◆ **Exercice écrit 1**: D'après le texte sur la disparition de Roger Garaudy, expliquez en une à trois phrases le motif de sa condamnation en 1998.

◆ **Texte présenté**:

↓↓↓

07 décembre 2012

Garaudy sent-il le soufre ?

Reprise de l'article de Paul Moffen: Roger Garaudy ou la conspiration de la gêne                                                                                                         

Condamné pour contestation de crime contre l’humanité en 1998 (la remise en cause de l’existence des chambres à gaz), l’intellectuel qui fut un temps la voix officielle du Parti communiste français, vient de disparaître, à l’âge de 98 ans. Il laisse derrière lui un livre controversé : Les mythes fondateurs de la politique israélienne. Doit-on rayer de la carte des penseurs qui s’attaquent à des sujets brûlants ? Cette question taraude une société qui, paradoxalement, comme le rappelle la journaliste Elisabeth Levy, fait plus l’éloge « de la diversité culturelle que de la diversité de pensée. »

↑↑↑

◆ **Exercice écrit 2**: Dans les enregistrements, recopiez les lignes depuis celle qui contient "At what coordinates" jusqu'à celle qui contient "tap(201, 1114)", incluse. Substituez "comment" par "post" sans rien modifier d'autre.

◆ **Entrées extraites**:
↓↓↓

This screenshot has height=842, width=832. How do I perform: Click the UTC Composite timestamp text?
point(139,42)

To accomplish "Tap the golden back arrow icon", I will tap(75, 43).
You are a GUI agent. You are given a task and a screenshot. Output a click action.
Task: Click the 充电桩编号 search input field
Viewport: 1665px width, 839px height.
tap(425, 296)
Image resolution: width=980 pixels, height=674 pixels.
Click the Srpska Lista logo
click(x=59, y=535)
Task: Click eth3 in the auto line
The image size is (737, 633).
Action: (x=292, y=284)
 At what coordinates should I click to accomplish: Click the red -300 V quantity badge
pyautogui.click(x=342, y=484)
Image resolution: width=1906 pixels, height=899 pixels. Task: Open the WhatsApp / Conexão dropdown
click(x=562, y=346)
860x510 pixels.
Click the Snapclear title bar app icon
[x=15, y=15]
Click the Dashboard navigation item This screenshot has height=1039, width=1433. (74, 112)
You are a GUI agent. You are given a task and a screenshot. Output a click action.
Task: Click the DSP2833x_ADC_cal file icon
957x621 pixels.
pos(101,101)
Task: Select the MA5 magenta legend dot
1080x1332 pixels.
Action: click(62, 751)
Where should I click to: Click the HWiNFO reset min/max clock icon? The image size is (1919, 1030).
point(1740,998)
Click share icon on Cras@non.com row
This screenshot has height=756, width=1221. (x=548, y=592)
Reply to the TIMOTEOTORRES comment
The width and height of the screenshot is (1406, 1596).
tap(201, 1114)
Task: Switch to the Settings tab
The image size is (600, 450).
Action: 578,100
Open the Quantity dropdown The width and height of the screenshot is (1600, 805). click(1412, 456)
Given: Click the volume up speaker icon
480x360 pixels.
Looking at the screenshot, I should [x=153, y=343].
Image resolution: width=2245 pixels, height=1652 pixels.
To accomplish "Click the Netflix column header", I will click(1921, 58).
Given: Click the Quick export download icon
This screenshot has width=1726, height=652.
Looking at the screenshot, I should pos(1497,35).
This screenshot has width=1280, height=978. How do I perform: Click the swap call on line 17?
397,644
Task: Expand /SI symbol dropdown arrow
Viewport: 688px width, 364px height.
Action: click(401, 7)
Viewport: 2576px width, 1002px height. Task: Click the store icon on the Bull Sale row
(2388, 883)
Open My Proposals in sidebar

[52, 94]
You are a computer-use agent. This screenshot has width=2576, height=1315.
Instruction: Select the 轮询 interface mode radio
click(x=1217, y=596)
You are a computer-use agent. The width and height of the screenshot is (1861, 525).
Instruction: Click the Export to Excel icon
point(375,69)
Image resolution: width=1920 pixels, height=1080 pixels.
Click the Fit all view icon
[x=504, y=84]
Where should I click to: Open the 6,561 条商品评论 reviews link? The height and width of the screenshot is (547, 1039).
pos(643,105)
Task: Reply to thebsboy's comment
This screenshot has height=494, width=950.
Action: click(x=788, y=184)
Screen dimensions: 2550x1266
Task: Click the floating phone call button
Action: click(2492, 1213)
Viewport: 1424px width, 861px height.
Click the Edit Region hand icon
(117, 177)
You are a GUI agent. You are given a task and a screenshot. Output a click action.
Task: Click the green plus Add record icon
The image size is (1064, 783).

↑↑↑

◆ **Réponse écrite 1**: Roger Garaudy a été condamné en 1998 pour contestation de crime contre l'humanité, c'est-à-dire pour avoir remis en cause l'existence des chambres à gaz.

◆ **Réponse écrite 2**:
 At what coordinates should I click to accomplish: Click the red -300 V quantity badge
pyautogui.click(x=342, y=484)
Image resolution: width=1906 pixels, height=899 pixels. Task: Open the WhatsApp / Conexão dropdown
click(x=562, y=346)
860x510 pixels.
Click the Snapclear title bar app icon
[x=15, y=15]
Click the Dashboard navigation item This screenshot has height=1039, width=1433. (74, 112)
You are a GUI agent. You are given a task and a screenshot. Output a click action.
Task: Click the DSP2833x_ADC_cal file icon
957x621 pixels.
pos(101,101)
Task: Select the MA5 magenta legend dot
1080x1332 pixels.
Action: click(62, 751)
Where should I click to: Click the HWiNFO reset min/max clock icon? The image size is (1919, 1030).
point(1740,998)
Click share icon on Cras@non.com row
This screenshot has height=756, width=1221. (x=548, y=592)
Reply to the TIMOTEOTORRES post
The width and height of the screenshot is (1406, 1596).
tap(201, 1114)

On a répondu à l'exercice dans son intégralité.